Veggie Supreme Sandwiches
- 12 slices whole wheat bread
- 1 8-oz. container chives and onion flavored cream cheese
- 6 leaves green leaf lettuce
- 1 large onion thinly sliced
- 1 large tomato thinly sliced
- 2 ripe avocados peeled and sliced
- 1 small cucumber thinly sliced
- 1/4 cup Italian salad dressing
- Spread a thin layer of cream cheese on one side of each slice of bread.
- Arrange lettuce and the rest of the veggies on 6 slices.
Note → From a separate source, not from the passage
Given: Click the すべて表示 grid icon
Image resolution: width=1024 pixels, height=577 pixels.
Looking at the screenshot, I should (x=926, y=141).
Drizzle dressing over vegetables and top with remaining 6 bread slices.
Per Serving: 436 Calories; 29g Fat; 10g Protein; 38g Carbohydrate; 7g Dietary Fiber; 38mg Cholesterol; 522mg Sodium. Exchanges: 1 1/2 Grain (Starch); 1/2 Lean Meat; 1 Vegetable; 1/2 Fruit; 5 1/2 Fat; 0 Other Carbohydrates. SERVING SUGGESTION: Serve with potato salad, either homemade (see side dish recipes) or from the deli. To boost the nutrition in this sandwich, substitute baby spinach for the lettuce or just add it in.